I'm happy to talk as a user.
@GildedHonour we actually have a guy who is looking into this right now. Are you interested in helping us for this specific task or just want to be involved and help DVC in general? Would be happy to discuss and find more stuff where we need more hands :)
@shcheklein in general too. Yes, let's discuss.
@GildedHonour Alex, can you find me and/or Ruslan on dvc.org/chat
(ivan and ruslan)? would be happy to chat.
@shcheklein just done
https://github.com/conda-forge/staged-recipes/pull/8963 was merged. Dvc should be available throug conda-forge now https://github.com/conda-forge/dvc-feedstock , unless I'm missing something. Big thanks to @MaxRis :tada:
@efiop unfortunately, dvc package will be uploaded to conda-forge channel once we will have 1st successful ci build in feedstock repo's master https://github.com/conda-forge/dvc-feedstock/commits/master ( so far the build was failed because of others not yet uploaded dependencies ).
Another important thing is that only Python 2.7 and 3.6 builds are enabled for dvc feedstock. To enable Python 3.7 builds it will be needed to remove restriction from there https://github.com/conda-forge/dvc-feedstock/blob/master/recipe/meta.yaml#L14 , but before we can do that it's required to bring Python 3.7 based builds for all DVC's dependencies.
@MaxRis Thanks for the clarification!

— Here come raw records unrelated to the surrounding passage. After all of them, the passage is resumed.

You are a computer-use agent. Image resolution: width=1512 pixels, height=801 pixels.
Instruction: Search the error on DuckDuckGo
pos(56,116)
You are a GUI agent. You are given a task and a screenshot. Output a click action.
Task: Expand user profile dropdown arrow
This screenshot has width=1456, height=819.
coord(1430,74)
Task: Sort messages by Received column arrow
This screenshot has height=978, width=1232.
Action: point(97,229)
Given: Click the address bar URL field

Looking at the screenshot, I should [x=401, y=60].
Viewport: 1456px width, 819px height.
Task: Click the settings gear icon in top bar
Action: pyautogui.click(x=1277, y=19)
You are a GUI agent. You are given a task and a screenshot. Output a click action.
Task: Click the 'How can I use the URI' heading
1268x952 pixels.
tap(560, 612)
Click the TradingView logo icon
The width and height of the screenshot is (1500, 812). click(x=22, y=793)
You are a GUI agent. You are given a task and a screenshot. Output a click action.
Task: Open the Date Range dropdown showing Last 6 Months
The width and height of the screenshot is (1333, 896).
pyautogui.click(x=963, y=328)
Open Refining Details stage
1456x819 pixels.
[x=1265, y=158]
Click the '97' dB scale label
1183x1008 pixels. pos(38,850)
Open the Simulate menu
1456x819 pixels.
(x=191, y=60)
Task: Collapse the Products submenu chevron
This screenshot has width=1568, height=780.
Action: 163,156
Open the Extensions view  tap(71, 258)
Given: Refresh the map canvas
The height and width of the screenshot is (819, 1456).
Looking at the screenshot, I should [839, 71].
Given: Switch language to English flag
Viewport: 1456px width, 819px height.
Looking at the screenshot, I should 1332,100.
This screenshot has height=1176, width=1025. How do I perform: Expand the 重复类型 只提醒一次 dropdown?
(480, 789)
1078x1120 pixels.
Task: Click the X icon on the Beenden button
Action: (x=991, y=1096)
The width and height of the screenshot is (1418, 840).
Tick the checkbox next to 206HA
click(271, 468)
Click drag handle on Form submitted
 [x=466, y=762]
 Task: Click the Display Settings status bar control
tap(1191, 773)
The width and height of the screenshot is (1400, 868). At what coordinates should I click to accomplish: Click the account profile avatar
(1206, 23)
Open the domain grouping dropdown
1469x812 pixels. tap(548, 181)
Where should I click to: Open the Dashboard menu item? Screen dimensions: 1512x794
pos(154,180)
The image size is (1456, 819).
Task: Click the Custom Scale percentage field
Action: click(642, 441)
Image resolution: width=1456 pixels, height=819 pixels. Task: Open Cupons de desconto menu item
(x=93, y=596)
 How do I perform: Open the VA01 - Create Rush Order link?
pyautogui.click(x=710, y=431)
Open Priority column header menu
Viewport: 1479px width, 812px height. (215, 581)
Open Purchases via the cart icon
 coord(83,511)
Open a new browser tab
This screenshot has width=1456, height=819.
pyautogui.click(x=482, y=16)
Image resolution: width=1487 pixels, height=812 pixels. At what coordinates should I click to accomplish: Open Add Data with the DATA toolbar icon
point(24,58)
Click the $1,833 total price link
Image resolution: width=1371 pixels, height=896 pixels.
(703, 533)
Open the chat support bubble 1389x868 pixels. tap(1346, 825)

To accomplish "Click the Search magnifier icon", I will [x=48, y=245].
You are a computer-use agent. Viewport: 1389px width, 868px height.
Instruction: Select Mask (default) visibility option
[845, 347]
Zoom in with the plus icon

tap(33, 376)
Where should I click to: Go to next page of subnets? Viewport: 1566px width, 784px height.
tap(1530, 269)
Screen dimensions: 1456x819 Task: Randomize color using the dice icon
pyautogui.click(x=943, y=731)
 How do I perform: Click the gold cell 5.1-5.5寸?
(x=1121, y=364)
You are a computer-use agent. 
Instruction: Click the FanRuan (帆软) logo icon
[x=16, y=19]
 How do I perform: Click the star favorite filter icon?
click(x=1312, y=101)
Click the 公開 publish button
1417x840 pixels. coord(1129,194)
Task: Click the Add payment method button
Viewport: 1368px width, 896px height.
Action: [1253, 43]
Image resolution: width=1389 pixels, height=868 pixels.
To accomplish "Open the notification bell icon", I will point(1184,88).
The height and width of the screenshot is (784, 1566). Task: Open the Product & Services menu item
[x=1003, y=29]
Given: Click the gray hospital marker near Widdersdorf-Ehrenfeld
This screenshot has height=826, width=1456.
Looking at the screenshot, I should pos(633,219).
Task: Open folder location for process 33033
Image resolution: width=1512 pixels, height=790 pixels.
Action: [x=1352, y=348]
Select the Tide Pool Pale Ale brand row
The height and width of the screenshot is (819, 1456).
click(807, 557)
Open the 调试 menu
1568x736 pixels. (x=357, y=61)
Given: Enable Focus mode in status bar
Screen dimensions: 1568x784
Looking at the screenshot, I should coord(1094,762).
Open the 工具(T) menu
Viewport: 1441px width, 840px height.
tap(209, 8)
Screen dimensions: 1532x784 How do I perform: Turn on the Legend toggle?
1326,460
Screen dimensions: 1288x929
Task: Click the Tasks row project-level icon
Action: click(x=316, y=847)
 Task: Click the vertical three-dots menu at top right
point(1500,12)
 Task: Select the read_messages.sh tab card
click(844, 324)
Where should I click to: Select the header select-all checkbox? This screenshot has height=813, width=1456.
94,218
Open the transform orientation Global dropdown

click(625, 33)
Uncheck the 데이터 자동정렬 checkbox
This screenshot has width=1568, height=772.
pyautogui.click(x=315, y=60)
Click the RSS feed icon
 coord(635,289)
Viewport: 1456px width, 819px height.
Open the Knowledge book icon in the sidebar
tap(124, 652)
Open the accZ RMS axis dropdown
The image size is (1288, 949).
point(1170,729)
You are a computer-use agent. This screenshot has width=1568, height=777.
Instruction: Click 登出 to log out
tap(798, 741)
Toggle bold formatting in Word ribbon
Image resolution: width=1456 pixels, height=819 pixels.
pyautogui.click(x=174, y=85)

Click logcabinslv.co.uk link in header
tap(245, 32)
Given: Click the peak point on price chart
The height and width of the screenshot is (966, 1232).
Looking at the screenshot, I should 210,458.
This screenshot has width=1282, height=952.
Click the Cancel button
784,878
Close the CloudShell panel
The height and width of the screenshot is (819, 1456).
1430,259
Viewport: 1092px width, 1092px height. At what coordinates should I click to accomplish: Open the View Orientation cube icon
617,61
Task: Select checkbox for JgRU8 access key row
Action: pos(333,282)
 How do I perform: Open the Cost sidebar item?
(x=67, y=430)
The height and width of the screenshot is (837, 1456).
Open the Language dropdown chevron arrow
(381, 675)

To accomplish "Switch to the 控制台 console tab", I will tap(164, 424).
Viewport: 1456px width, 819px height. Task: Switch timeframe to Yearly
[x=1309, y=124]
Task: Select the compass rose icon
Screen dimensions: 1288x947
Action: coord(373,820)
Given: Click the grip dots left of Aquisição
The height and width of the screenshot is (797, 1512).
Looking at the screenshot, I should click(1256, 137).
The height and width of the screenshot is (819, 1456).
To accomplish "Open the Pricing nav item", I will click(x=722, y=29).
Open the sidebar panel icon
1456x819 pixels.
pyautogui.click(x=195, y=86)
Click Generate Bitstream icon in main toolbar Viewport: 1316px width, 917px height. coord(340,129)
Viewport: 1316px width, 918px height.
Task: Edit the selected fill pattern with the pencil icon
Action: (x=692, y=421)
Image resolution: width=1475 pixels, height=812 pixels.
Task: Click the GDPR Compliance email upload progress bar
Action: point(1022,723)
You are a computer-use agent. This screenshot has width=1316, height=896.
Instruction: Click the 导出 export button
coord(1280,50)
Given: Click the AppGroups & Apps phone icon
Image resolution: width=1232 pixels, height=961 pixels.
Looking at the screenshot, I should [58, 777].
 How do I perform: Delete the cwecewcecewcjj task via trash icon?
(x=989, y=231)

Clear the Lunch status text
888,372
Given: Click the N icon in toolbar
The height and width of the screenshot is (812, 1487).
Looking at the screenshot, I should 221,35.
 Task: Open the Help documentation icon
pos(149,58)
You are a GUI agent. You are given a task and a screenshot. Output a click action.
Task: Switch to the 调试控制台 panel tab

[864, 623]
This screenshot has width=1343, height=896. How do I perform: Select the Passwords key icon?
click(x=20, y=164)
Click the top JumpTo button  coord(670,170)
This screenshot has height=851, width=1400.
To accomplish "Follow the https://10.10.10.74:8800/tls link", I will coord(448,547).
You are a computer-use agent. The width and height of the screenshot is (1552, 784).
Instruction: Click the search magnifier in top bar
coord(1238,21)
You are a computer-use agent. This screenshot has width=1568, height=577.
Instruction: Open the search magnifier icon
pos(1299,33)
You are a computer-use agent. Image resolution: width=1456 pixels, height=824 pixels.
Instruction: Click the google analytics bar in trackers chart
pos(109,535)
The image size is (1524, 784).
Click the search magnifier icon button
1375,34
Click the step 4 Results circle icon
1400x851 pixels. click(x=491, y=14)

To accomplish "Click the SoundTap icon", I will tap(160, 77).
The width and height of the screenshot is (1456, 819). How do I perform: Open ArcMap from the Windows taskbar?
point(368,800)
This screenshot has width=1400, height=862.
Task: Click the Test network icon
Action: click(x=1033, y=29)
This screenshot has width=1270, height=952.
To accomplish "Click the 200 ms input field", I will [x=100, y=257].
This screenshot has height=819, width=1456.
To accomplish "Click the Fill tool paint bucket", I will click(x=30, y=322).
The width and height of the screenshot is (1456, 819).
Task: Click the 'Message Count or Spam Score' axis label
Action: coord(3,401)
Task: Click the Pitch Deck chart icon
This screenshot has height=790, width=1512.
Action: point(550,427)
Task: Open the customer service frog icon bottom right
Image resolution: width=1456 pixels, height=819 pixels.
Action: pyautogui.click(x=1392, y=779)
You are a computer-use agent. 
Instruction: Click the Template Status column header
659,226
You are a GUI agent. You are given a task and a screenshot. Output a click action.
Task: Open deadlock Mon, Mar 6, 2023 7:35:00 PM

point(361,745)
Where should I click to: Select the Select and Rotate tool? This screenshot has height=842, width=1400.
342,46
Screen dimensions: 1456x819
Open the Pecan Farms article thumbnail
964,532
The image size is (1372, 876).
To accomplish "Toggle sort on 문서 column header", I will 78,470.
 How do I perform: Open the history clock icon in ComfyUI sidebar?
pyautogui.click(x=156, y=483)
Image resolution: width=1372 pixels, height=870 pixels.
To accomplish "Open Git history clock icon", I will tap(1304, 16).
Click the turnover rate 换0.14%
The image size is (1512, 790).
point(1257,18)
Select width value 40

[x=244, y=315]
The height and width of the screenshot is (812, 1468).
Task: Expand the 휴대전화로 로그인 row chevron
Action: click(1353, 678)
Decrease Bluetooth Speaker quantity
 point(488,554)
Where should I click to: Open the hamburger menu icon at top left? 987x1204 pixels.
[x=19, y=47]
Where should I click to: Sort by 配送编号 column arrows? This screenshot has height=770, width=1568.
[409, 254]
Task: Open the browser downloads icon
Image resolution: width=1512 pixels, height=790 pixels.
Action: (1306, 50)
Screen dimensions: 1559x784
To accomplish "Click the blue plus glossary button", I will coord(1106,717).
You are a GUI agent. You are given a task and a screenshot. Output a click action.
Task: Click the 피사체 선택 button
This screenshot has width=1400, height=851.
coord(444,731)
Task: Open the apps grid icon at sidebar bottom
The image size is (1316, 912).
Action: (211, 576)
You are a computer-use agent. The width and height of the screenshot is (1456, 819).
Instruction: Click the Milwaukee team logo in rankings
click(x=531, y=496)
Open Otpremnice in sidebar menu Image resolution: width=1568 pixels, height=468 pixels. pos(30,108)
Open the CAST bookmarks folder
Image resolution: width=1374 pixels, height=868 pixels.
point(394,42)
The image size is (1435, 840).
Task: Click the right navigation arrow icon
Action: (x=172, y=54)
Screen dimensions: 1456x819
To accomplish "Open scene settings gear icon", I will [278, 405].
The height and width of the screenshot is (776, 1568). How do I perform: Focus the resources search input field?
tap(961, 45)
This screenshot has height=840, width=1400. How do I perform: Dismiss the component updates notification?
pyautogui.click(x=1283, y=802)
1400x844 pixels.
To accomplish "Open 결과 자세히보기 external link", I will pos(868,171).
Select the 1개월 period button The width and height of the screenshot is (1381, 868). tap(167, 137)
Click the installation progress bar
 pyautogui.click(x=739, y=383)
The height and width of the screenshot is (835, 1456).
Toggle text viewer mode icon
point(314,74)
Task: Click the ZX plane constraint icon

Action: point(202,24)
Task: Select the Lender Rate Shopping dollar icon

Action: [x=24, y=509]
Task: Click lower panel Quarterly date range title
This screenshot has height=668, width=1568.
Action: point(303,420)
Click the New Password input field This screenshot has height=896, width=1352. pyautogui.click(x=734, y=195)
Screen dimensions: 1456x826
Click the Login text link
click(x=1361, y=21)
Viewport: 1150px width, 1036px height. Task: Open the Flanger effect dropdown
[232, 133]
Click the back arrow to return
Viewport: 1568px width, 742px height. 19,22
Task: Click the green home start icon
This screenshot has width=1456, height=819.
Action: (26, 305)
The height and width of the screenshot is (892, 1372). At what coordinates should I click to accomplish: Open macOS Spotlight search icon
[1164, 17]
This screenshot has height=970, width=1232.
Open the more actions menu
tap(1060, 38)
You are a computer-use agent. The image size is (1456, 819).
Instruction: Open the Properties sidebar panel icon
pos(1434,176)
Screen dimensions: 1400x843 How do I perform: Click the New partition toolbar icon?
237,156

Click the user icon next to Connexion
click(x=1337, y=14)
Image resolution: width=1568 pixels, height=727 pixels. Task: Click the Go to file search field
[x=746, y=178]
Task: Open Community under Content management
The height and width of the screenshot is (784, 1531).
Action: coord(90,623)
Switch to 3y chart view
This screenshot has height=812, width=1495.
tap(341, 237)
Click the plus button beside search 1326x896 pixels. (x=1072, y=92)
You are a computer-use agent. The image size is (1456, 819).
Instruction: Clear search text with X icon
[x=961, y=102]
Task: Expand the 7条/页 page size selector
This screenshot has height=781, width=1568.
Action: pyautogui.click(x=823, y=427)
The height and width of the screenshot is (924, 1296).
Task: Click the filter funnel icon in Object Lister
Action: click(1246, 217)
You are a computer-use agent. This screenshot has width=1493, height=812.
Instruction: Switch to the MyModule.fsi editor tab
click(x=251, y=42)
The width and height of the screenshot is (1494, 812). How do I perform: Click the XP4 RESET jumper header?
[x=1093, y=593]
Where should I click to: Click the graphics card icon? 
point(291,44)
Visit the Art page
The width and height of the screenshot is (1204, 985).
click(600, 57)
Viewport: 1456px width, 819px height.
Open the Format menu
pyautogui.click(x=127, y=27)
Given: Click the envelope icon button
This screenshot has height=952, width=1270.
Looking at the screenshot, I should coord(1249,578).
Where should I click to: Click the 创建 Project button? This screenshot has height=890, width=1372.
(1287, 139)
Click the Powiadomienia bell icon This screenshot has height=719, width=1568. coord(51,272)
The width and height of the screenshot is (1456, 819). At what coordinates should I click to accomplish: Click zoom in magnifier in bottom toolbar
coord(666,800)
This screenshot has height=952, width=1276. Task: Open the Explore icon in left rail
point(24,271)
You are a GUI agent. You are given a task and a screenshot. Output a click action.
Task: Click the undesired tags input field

Let's keep this open for now then.
DVC 0.53.2 for Python 2.7 and 3.6 is available through conda-forge now!
conda install -c conda-forge dvc
Python 3.7 build of dvc is available now!
Odd thing is that on Windows 10 I'm receiving following error when trying to run installed dvc from conda-forge
:
Fatal error in launcher: Unable to create process using '"c:\bld\dvc_1564563047081\_h_env\python.exe" "C:\Users\max\Miniconda3\Scripts\dvc.exe" '
Will try to investigate this more.
Finally, dvc 0.54.1 build 1 with all extra deps is available in conda-forge
@MaxRis awesome stuff! Thanks. The only thing is the doc on how do we support/update it in the future before we close this ticket (finally).
k, thanks, @MaxRis, we have all the docs ready now - https://github.com/iterative/dvc/wiki/Maintenance-of-Anaconda-package-in-conda-forge-channel
@efiop please, take a look and let's update our release check list to include a step to upgrade requirements is necessary.
I think we are ready to close this issue at last 🎉
@shcheklein Added a quick one https://github.com/iterative/dvc/wiki/Release-checklist
thanks @efiop 🙏 :)
Anaconda (https://www.continuum.io/what-is-anaconda) is the leading Python distribution for data science today. It has its internal package manager - conda (https://conda.io/docs/index.html), which is a rival to a well-known pip.
Since Anaconda as well as its python-only lightweight version of Miniconda (https://conda.io/miniconda.html) are getting more and more tracking within Data Science community these days, porting DVC installer to conda may become a good step to streamline DVC usage across industrial analytical circles.